When I started my Python learning journey, I’ll be honest I didn’t feel very comfortable with it. Even writing simple scripts felt like a challenge.
But one of my projects pushed me into a completely new world:
- AI embeddings
- Transformers
- Vector databases
- Dimensions
All new concepts, all at once. At first, I felt overwhelmed. But while struggling to deploy my application, I slowly built a better understanding of how it all actually works.
This post is a recap of that journey.
Starting with Sentence Transformers
My first step was using Sentence Transformers.
These models take a sentence and turn it into a vector a long list of numbers that represent the meaning of the sentence.
Example:
-
“How old are you?” →
[0.12, -0.98, 0.56, …]
-
“What is your age?” →
[0.11, -0.95, 0.58, …]
Even though the wording is different, the vectors are close. That’s how machines know two sentences are similar.
This idea amazed me. But when I tried to deploy it, I hit a wall.
The Limitation I Faced
Running a Sentence Transformer locally is heavy:
- The model files are big.
- It eats memory.
- It needs good CPU/GPU power.
When I deployed my app on a normal server, it just crashed.
That was frustrating. I was still learning Python, and now I was stuck with GPU/infra problems.
Discovering OpenAI Embeddings
The breakthrough came when I tried OpenAI embeddings.
Instead of me running the heavy model, I just send my text to OpenAI’s API.
- OpenAI runs the Transformer model on their powerful servers.
- They send back the vector (embedding).
- My app just stores it and uses it.
No crashes. No GPU setup. It just worked.
👉 For me, this was like moving from running my own generator (loud, heavy, unreliable) to simply plugging into the electricity grid.
Where Do These Vectors Go?
Once I had embeddings, the next question was: Where do I store them?
That’s when I discovered Qdrant, a vector database.

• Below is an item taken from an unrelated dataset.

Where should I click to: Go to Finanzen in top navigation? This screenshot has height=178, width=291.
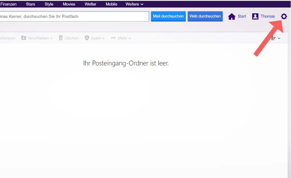click(8, 4)
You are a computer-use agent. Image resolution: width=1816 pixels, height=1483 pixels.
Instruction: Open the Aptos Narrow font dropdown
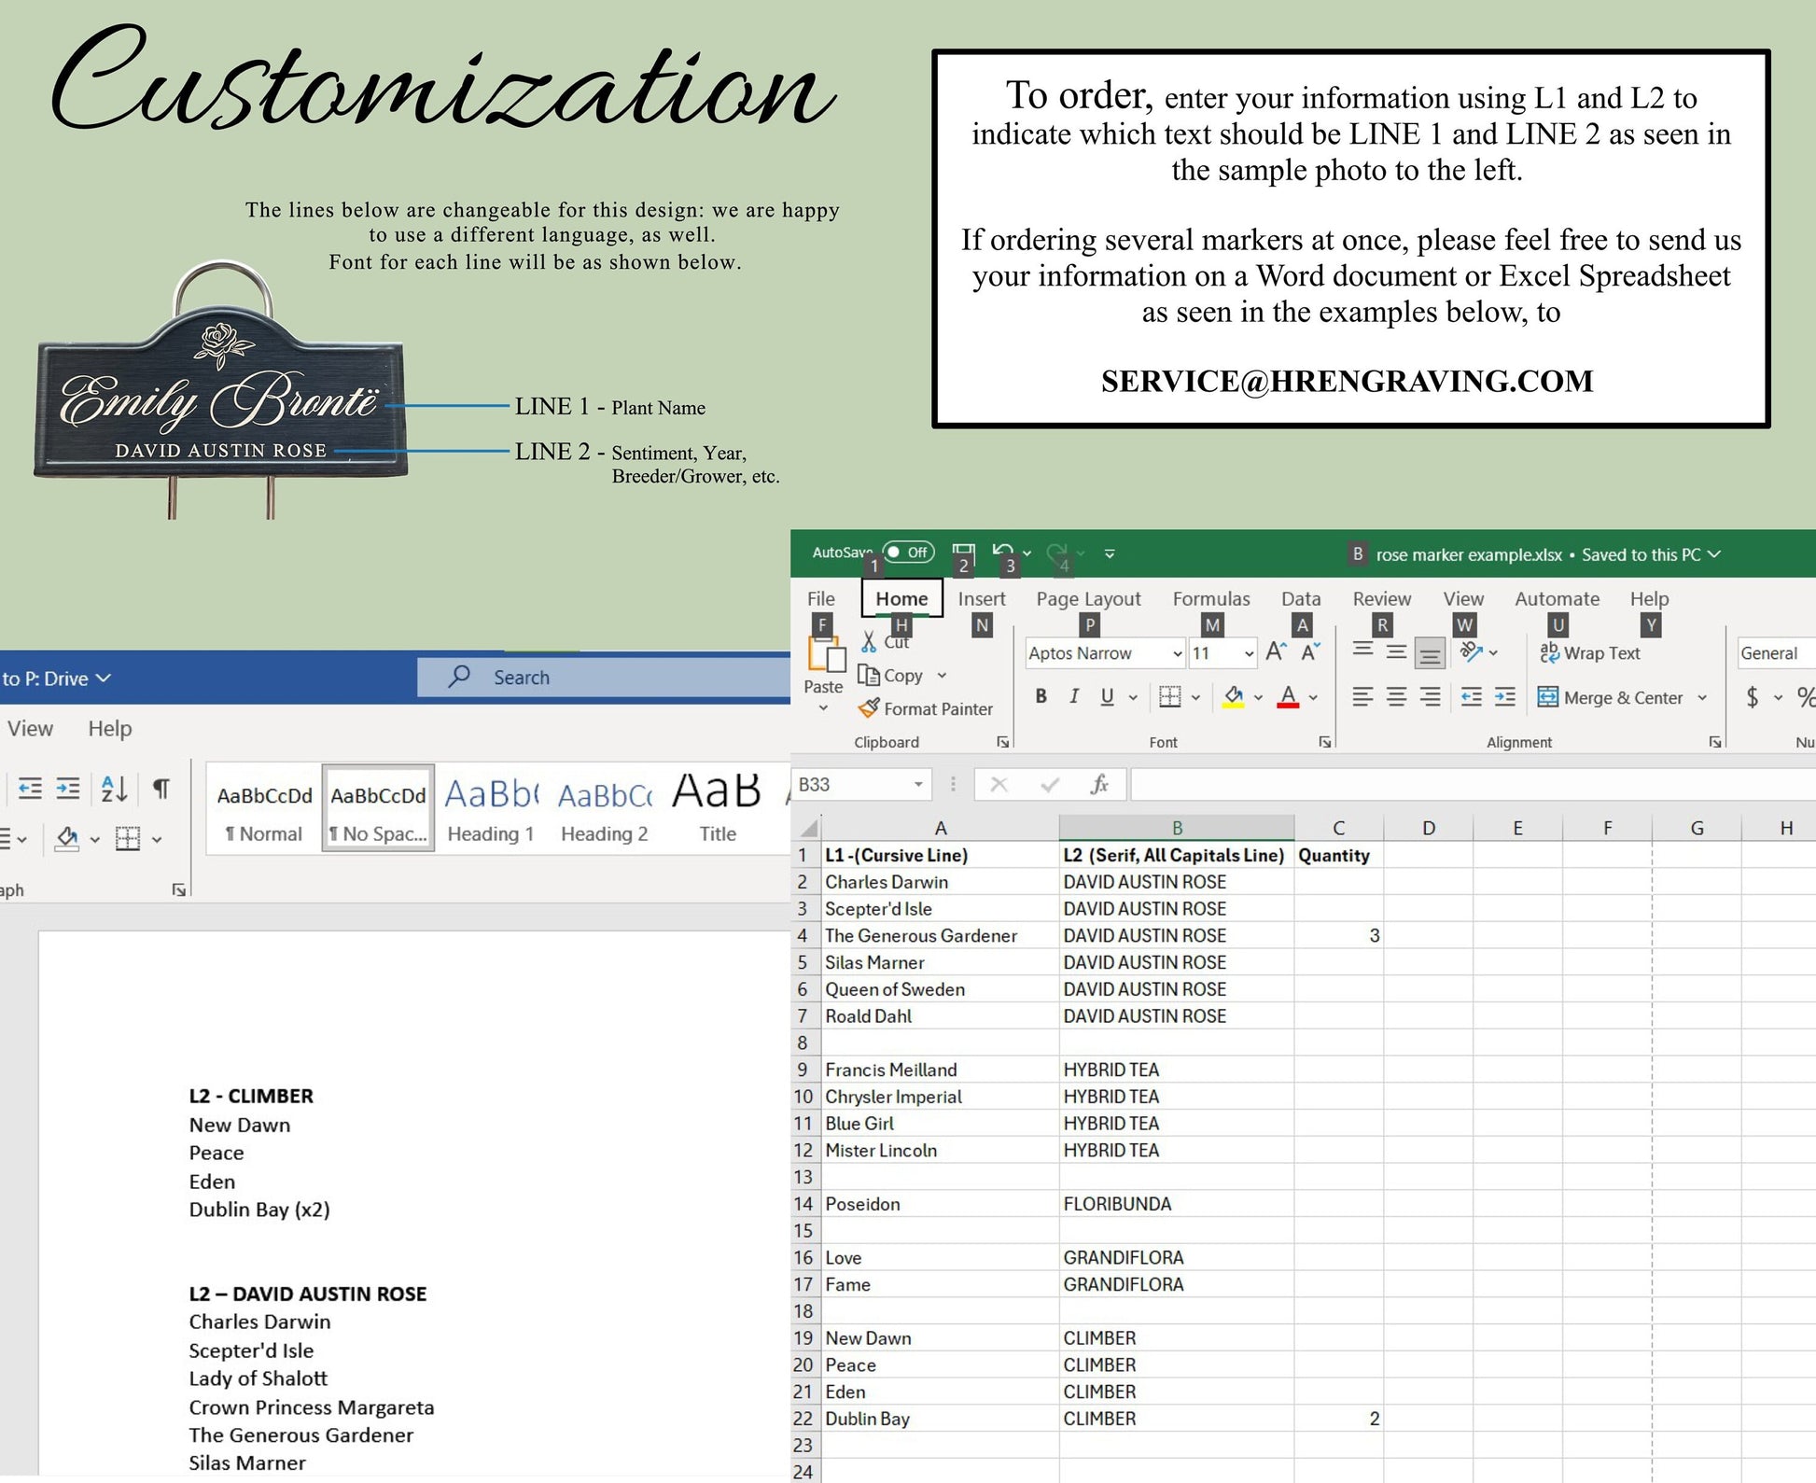pyautogui.click(x=1176, y=654)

A normal database is good at numbers and text, but not at searching long vectors.
Qdrant is built exactly for this. It can:
- Store embeddings.
- Search for “nearest neighbors” quickly (find similar sentences or documents).
With this, I could actually build semantic search and other AI-powered features.
The “Dimension” Concept
One confusing part was dimensions.
OpenAI embeddings (like text-embedding-3-small
) produce 1536-dim vectors. Some Sentence Transformers produce 768 or even 3072 dimensions.
What does this mean?
- A 2D map has 2 numbers (latitude, longitude).

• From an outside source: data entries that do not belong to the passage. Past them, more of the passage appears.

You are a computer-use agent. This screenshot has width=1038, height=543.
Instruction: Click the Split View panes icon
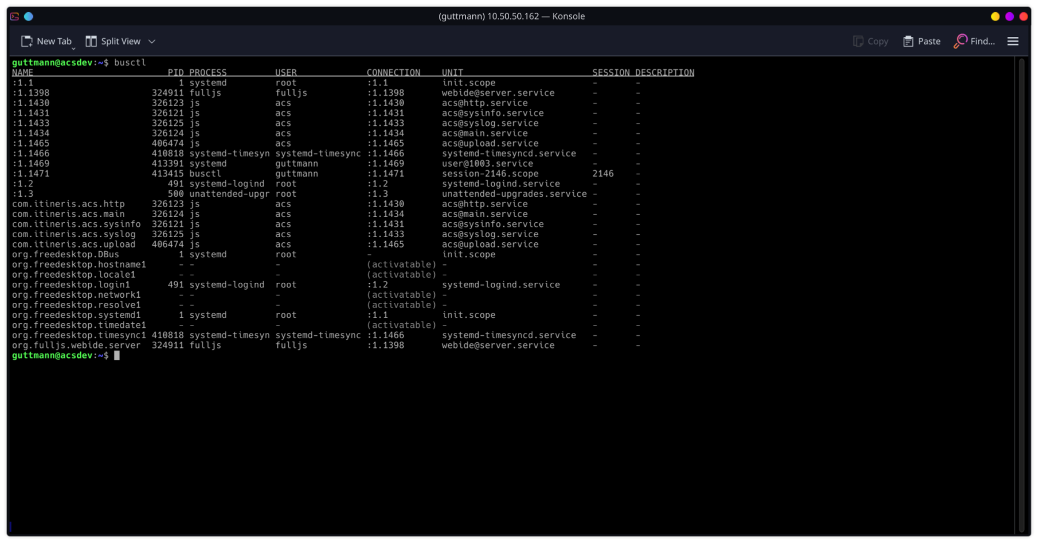tap(91, 41)
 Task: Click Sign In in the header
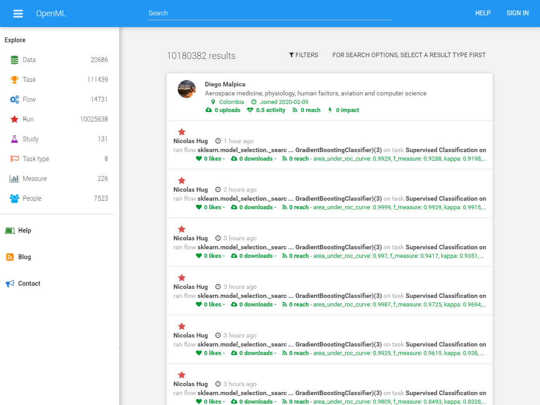point(518,13)
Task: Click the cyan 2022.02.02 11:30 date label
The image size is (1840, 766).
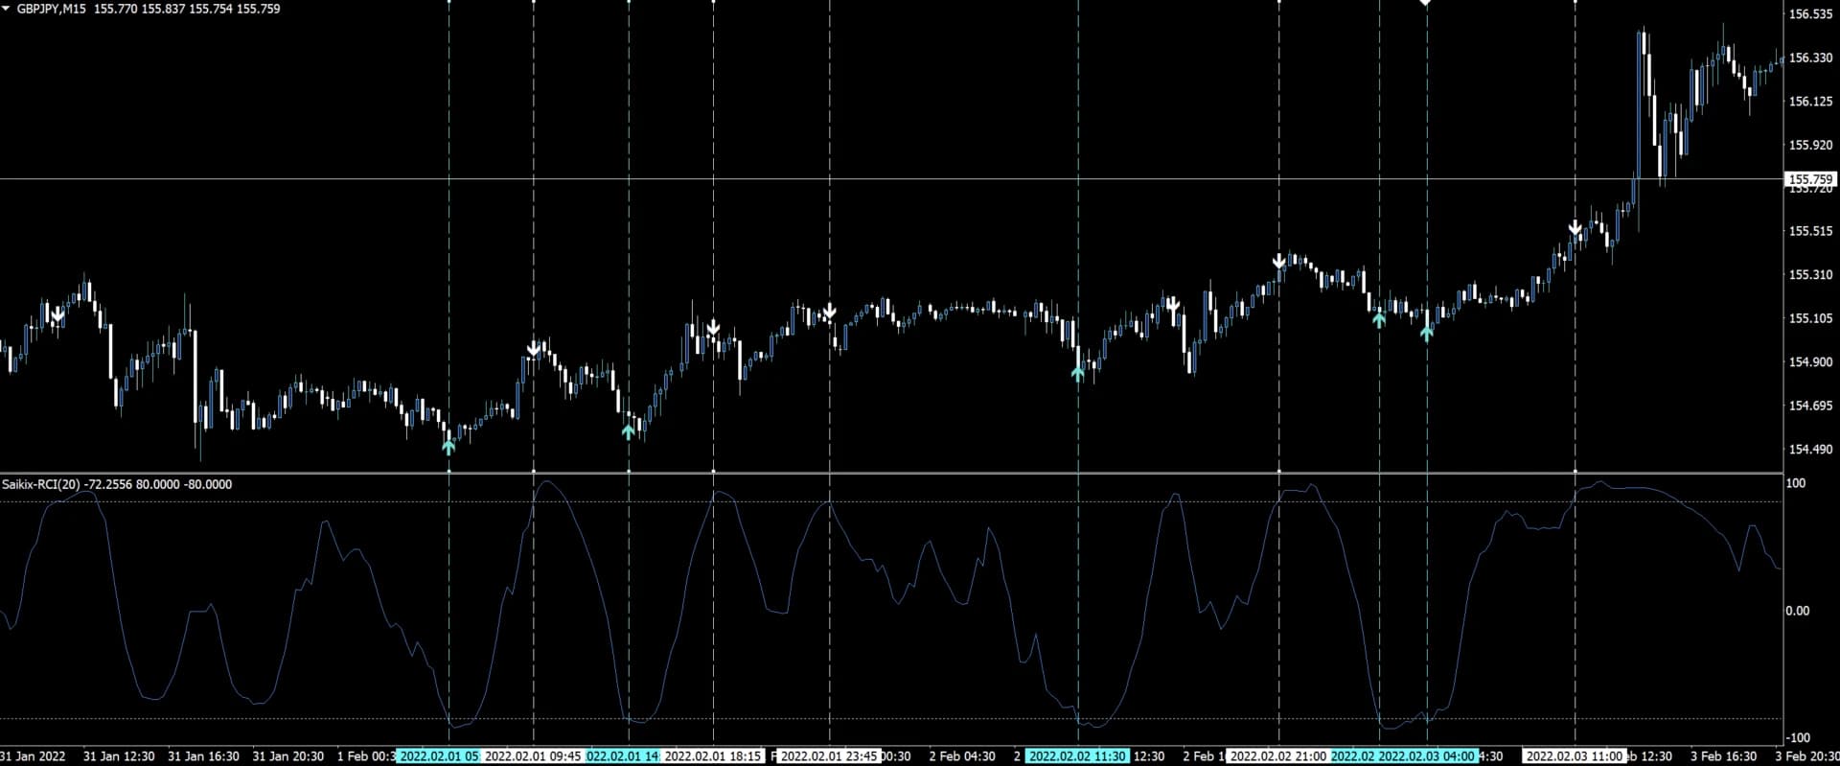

- A 3D object has 3 numbers (x, y, z).
- A 1536-dim embedding has 1536 numbers, each capturing a tiny piece of meaning.
The higher the dimension, the more detail the model can capture.
But higher dimensions also mean bigger storage and slower search.
Once I understood this, embeddings stopped looking “magical” they became just another way of describing information, but in a very detailed mathematical form.
What I Learned
This project was special in my Python journey because:
- I started uncomfortable with Python.
- I suddenly faced Transformers, embeddings, and vector databases all new concepts.
- I failed first (Sentence Transformer was too heavy).
- I found a practical solution (OpenAI embeddings + Qdrant).
- And along the way, I gained a deeper understanding of how these pieces fit together.
Final Thoughts
If you’re new to Python or AI, it’s easy to feel lost when people throw around words like “embedding” or “3072-dim vector”. I’ve been there.
But here’s the simple version:
- Transformer = a model that understands context in text.
- Embedding = a list of numbers representing meaning.
- Dimension = how many numbers are in that list.
- Vector DB (like Qdrant) = a place to store and search those embeddings.
- OpenAI API = the easy way to get embeddings without heavy infrastructure.